• Directions for this task: Rewrite the records from the line containing "Click the Meeting notes template icon" through the line containing "[x=782, y=143]", inclusive, replacing "Instruction:" with "Goal:" and leaving everything else unchanged.

• Data:
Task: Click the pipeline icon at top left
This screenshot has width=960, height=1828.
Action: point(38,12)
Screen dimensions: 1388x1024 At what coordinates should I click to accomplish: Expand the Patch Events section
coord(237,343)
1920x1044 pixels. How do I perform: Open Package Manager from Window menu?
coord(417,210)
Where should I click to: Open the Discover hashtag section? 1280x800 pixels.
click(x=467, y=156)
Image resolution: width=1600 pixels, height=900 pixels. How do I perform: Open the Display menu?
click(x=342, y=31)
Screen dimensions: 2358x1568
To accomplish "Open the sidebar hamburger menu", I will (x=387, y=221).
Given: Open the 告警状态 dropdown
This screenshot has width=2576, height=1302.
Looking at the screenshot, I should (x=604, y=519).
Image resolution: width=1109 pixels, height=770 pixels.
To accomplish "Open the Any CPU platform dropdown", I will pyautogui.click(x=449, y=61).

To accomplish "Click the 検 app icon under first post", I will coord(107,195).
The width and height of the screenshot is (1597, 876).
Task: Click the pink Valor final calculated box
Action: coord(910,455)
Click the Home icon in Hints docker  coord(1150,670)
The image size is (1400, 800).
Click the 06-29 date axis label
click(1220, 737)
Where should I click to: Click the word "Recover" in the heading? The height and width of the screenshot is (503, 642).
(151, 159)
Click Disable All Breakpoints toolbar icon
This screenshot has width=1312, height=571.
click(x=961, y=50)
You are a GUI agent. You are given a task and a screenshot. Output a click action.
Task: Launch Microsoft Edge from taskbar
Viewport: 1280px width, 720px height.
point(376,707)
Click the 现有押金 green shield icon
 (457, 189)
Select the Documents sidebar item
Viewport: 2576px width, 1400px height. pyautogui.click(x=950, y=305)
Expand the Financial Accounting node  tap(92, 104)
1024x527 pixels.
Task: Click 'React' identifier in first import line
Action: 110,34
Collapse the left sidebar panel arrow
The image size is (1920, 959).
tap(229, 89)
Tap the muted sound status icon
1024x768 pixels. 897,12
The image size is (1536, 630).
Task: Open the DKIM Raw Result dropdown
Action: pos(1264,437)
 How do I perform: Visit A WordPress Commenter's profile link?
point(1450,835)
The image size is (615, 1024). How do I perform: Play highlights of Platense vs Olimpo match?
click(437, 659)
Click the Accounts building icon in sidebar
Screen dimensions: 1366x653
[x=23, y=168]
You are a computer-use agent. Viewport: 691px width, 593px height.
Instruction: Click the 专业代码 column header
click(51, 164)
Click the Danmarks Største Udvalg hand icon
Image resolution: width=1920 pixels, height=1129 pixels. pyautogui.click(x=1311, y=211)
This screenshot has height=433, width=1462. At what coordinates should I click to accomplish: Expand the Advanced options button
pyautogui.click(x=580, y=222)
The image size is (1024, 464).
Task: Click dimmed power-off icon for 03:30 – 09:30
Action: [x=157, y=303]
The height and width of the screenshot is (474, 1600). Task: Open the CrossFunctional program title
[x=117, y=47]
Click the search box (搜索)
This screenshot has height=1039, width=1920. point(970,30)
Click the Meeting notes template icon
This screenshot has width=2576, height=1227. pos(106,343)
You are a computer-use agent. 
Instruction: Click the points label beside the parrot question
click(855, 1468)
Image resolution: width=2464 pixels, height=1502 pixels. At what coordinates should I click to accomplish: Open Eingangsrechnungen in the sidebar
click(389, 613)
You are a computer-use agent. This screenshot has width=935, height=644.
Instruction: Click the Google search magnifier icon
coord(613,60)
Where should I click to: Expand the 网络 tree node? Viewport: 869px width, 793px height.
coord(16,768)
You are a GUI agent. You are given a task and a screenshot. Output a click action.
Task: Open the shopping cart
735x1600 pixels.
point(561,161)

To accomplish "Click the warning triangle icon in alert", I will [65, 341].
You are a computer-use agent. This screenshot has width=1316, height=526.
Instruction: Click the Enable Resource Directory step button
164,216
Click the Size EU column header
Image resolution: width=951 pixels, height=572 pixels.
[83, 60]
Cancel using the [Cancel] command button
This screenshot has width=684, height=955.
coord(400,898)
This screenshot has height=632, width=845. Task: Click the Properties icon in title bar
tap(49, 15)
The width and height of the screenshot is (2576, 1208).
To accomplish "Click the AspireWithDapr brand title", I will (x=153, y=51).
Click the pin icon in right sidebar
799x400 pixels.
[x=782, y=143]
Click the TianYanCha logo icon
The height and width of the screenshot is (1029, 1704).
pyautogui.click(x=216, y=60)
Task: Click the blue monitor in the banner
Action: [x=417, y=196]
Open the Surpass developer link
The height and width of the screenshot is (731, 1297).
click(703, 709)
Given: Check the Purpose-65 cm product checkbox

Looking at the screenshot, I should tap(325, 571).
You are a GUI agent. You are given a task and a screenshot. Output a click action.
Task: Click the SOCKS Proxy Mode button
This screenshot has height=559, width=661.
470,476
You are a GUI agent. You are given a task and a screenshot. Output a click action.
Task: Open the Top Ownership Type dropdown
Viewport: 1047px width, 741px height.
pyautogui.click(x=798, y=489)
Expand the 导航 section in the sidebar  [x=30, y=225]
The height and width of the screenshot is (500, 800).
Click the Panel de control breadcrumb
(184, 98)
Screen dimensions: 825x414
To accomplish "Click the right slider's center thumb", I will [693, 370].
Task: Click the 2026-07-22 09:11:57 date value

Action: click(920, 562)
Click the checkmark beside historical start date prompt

• Task answer:
Click the Meeting notes template icon
This screenshot has width=2576, height=1227. pos(106,343)
You are a computer-use agent. 
Goal: Click the points label beside the parrot question
click(855, 1468)
Image resolution: width=2464 pixels, height=1502 pixels. At what coordinates should I click to accomplish: Open Eingangsrechnungen in the sidebar
click(389, 613)
You are a computer-use agent. This screenshot has width=935, height=644.
Goal: Click the Google search magnifier icon
coord(613,60)
Where should I click to: Expand the 网络 tree node? Viewport: 869px width, 793px height.
coord(16,768)
You are a GUI agent. You are given a task and a screenshot. Output a click action.
Task: Open the shopping cart
735x1600 pixels.
point(561,161)

To accomplish "Click the warning triangle icon in alert", I will [65, 341].
You are a computer-use agent. This screenshot has width=1316, height=526.
Goal: Click the Enable Resource Directory step button
164,216
Click the Size EU column header
Image resolution: width=951 pixels, height=572 pixels.
[83, 60]
Cancel using the [Cancel] command button
This screenshot has width=684, height=955.
coord(400,898)
This screenshot has height=632, width=845. Task: Click the Properties icon in title bar
tap(49, 15)
The width and height of the screenshot is (2576, 1208).
To accomplish "Click the AspireWithDapr brand title", I will (x=153, y=51).
Click the pin icon in right sidebar
799x400 pixels.
[x=782, y=143]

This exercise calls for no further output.